Taking the line with "My story (605, 1304)" as the first and the line with "Working with Media (71, 772)" as the last, set down exactly every line in that range from the entries below, and no more.

(Collected data)
Start of Block
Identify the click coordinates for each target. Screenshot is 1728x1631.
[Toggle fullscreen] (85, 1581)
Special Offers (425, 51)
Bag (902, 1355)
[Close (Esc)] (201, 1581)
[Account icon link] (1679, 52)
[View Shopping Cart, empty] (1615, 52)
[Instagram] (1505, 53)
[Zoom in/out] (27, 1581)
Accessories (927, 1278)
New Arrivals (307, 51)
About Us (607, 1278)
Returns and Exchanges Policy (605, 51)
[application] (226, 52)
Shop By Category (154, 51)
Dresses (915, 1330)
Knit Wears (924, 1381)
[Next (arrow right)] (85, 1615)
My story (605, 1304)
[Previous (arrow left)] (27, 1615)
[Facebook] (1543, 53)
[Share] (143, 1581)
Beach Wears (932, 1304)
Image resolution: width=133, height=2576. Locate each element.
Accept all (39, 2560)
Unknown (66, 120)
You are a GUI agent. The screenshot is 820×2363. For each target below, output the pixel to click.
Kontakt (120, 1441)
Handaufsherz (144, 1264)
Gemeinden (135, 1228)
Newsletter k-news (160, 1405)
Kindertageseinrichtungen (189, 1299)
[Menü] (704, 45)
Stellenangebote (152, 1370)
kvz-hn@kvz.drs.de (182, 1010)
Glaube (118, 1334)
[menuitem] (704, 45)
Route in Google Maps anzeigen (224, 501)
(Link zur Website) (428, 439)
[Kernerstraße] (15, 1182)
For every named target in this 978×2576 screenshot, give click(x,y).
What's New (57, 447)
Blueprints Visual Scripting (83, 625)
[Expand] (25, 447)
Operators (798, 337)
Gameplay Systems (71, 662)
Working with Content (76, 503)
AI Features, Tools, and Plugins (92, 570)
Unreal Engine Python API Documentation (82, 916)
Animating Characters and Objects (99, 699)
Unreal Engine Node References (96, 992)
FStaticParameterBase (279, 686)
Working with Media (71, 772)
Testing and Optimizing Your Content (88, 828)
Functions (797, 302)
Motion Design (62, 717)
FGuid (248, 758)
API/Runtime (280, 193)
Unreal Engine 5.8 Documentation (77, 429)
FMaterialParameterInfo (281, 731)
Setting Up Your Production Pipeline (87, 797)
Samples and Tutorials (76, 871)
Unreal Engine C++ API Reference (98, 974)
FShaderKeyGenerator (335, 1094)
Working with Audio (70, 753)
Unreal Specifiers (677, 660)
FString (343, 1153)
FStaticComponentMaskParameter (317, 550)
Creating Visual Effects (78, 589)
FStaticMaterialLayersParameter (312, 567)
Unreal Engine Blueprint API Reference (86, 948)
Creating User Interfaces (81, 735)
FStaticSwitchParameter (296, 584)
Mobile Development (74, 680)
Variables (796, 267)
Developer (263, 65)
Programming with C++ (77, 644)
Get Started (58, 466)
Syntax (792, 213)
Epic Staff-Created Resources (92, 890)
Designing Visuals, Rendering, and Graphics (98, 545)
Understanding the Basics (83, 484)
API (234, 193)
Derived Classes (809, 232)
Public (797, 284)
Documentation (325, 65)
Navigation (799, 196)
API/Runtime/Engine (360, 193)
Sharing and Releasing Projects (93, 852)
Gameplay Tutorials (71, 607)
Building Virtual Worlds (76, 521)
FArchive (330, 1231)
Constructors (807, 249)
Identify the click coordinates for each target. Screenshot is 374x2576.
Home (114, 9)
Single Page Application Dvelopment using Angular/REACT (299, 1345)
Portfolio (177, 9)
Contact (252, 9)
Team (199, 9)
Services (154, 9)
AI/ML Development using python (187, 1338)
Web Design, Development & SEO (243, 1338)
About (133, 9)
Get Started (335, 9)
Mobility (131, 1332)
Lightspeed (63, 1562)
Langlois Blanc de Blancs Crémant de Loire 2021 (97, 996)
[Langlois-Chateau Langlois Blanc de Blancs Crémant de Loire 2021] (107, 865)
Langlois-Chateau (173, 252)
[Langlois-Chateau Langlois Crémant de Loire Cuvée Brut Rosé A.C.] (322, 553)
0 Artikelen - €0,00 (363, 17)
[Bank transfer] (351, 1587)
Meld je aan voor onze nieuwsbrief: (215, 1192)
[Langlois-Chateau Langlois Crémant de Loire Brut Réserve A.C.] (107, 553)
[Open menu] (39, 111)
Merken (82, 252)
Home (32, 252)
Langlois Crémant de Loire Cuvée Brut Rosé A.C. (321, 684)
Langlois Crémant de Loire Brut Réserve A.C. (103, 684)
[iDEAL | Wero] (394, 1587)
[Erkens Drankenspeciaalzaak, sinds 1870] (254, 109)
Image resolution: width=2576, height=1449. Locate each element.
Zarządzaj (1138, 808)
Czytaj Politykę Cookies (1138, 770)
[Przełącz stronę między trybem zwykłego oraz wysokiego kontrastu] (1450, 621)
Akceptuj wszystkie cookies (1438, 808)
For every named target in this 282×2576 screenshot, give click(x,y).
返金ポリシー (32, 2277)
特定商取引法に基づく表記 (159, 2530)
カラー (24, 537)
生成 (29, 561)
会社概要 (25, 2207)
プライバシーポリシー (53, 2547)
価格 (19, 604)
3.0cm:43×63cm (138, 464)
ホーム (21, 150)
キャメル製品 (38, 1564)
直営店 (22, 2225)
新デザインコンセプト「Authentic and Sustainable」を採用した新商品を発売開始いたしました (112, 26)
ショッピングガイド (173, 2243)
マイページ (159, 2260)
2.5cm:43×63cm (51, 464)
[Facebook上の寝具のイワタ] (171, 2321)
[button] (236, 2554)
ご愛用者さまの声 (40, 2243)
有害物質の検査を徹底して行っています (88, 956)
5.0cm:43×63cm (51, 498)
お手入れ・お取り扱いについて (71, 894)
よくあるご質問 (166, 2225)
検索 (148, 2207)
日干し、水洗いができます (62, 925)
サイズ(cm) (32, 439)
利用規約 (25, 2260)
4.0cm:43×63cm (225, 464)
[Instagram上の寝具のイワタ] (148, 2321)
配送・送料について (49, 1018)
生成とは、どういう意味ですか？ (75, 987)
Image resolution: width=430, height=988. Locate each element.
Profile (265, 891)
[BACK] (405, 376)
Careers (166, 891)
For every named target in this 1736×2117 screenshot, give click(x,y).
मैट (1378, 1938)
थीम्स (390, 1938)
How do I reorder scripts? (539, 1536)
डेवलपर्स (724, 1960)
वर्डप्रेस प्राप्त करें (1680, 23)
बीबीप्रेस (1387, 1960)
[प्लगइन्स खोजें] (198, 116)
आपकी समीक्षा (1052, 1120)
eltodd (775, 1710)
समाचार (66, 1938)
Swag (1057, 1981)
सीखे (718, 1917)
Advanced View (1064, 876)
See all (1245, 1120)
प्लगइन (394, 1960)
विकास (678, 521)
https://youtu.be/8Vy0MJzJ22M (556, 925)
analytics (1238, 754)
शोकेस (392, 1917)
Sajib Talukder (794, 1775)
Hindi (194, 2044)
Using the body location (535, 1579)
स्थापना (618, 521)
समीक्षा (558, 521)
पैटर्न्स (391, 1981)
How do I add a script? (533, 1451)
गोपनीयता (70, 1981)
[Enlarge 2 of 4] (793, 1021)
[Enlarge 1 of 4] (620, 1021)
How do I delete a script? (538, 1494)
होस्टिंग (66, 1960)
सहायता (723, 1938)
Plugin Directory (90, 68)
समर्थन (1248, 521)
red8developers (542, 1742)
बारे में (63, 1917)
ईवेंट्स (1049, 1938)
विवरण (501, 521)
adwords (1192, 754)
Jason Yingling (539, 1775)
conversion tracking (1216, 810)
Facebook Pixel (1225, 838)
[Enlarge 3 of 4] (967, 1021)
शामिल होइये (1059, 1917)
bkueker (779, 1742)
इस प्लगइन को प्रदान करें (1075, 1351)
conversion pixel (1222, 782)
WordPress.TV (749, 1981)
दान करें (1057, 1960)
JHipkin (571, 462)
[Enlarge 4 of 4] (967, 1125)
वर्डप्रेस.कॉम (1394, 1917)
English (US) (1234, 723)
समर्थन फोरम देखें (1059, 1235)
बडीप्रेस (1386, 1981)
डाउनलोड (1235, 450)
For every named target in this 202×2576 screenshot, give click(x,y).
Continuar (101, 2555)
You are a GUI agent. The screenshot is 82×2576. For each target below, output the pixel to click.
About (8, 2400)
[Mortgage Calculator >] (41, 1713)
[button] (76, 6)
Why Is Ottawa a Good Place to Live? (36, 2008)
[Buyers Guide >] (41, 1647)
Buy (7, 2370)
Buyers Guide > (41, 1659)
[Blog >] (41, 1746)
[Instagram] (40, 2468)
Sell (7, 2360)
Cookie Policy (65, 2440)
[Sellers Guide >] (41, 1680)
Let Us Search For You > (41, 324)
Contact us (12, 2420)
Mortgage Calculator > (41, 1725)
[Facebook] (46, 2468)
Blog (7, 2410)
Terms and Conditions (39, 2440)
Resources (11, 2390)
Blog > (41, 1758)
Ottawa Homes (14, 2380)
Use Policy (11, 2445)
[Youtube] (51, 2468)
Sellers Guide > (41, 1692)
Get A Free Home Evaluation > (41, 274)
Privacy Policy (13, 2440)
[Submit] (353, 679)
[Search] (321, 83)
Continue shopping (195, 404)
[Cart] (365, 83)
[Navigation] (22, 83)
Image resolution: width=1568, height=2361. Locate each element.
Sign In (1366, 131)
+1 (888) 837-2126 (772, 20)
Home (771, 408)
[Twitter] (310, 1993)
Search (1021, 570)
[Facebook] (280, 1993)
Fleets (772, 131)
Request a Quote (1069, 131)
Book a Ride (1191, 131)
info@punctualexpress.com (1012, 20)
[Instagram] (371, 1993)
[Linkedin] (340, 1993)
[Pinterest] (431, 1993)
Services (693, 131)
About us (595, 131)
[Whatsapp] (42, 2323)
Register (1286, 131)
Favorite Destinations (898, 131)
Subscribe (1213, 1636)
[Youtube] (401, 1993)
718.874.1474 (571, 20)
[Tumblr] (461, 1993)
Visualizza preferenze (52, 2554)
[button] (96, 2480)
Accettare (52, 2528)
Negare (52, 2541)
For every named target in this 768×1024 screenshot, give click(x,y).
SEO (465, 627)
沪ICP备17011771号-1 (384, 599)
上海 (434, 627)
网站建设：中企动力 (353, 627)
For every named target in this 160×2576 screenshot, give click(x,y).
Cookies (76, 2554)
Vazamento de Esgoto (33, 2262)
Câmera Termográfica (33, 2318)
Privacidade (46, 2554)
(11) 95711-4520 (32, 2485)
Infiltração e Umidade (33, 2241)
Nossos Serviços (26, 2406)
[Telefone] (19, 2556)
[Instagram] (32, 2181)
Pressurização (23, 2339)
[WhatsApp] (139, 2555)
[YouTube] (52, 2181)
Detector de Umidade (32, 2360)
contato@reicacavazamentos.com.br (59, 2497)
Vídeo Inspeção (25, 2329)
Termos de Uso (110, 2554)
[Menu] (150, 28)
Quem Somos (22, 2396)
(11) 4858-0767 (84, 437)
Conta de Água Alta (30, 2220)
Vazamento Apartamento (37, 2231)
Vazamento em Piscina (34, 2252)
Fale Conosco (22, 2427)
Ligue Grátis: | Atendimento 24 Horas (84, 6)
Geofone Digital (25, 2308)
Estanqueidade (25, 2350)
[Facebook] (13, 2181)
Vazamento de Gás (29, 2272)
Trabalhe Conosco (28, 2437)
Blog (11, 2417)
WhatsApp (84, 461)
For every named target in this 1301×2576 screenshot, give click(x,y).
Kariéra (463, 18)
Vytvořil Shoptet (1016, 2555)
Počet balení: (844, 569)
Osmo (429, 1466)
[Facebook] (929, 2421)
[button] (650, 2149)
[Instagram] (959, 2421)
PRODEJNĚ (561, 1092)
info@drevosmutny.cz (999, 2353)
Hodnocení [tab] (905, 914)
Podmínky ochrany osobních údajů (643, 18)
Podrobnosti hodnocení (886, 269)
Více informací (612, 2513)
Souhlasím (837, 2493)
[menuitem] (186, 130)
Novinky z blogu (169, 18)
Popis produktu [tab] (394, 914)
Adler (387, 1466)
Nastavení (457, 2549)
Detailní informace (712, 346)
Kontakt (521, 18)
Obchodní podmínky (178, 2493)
End of Block
- OUTPUT FOR THIS EXERCISE
My story (605, 1304)
[Previous (arrow left)] (27, 1615)
[Facebook] (1543, 53)
[Share] (143, 1581)
Beach Wears (932, 1304)
Image resolution: width=133, height=2576. Locate each element.
Accept all (39, 2560)
Unknown (66, 120)
You are a GUI agent. The screenshot is 820×2363. For each target below, output the pixel to click.
Kontakt (120, 1441)
Handaufsherz (144, 1264)
Gemeinden (135, 1228)
Newsletter k-news (160, 1405)
Kindertageseinrichtungen (189, 1299)
[Menü] (704, 45)
Stellenangebote (152, 1370)
kvz-hn@kvz.drs.de (182, 1010)
Glaube (118, 1334)
[menuitem] (704, 45)
Route in Google Maps anzeigen (224, 501)
(Link zur Website) (428, 439)
[Kernerstraße] (15, 1182)
For every named target in this 978×2576 screenshot, give click(x,y).
What's New (57, 447)
Blueprints Visual Scripting (83, 625)
[Expand] (25, 447)
Operators (798, 337)
Gameplay Systems (71, 662)
Working with Content (76, 503)
AI Features, Tools, and Plugins (92, 570)
Unreal Engine Python API Documentation (82, 916)
Animating Characters and Objects (99, 699)
Unreal Engine Node References (96, 992)
FStaticParameterBase (279, 686)
Working with Media (71, 772)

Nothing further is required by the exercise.